彼は投資先企業の株自体よりも、その企業が保有している他社の株式などに目をつけるという独自の分析法で、ドレスナー銀行、アリアンツ保険など有望で割安な投資先を次々と発掘し、大成功をおさめます。
しかし、1963年、ケネディ大統領が外国証券の取引に課税する法案を議会に提出すると、欧州株はその価値が急激に下がり、ソロス氏はアンフォールド&S・ブレイシュローダー社で閑職へと追いやられます。そして2年の間、自身の大好きな哲学の研究などをして過ごしたそうです。
そして、1965年、再びギアチェンジした彼はアメリカの証券について1から学ぶことを決意します。そして彼が行なったことは、各所から資金を調達し、16のモデル口座を作ることでした。
この16のモデル口座に対して、彼はそれぞれのユニットごとに自分が有望だと考えた株を買い付けて、ポートフォリオを作りました。これによって、さまざまな分野に投資してその投資リスクや成長率、収益率を比較するという「利益を出しながら学ぶ仕組み」を作ったという訳です。この16分割したユニットのうち4ユニットを使って陸運関連企業に投資し、再び成功をおさめることになります。

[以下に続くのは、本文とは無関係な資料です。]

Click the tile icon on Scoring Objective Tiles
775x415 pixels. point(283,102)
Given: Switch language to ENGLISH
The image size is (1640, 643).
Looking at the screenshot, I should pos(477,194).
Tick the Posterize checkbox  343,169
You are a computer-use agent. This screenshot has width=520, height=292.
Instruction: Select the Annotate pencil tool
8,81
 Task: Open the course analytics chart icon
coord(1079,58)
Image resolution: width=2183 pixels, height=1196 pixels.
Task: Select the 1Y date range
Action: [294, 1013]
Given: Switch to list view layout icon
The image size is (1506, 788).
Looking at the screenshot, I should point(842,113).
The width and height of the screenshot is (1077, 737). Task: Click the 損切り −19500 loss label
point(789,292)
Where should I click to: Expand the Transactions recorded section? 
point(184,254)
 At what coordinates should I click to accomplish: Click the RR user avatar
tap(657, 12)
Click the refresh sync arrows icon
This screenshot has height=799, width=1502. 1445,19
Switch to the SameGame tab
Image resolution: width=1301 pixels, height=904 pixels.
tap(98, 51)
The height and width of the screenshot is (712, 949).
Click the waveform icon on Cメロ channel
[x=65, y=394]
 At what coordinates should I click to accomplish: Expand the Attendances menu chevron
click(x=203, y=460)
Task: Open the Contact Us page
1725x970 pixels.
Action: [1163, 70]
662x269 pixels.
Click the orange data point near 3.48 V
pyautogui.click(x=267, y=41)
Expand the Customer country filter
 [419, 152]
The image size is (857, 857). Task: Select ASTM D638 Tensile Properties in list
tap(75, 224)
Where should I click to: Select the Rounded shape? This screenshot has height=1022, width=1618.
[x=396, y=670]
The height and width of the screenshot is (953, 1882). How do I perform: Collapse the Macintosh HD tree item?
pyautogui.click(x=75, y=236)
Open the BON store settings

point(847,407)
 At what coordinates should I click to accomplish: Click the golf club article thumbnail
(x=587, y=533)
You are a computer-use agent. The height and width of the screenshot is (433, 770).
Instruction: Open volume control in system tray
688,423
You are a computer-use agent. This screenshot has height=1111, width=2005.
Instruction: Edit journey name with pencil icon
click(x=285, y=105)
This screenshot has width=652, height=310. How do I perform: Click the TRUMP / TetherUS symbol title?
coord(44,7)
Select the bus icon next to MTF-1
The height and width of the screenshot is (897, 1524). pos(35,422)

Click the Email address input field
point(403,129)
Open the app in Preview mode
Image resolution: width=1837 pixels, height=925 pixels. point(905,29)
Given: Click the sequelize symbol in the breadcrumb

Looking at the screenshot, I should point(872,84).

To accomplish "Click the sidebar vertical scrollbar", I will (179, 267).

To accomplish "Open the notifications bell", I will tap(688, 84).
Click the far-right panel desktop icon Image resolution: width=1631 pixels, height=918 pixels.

ジョージ・ソロス氏 photo by Harald Dettenborn CC BY 3.0
このモデル口座が大きな利益を生み出すことがわかった同社は口座を独立させて「ファースト・イーグル・ファンド」を設立します。これが後の伝説的ヘッジファンド「クォンタム・ファンド」の元になるのは言うまでもありません。これもまた
「学習」と「実利」のどちらも重視する、ジョージ・ソロス氏らしいエピソードです。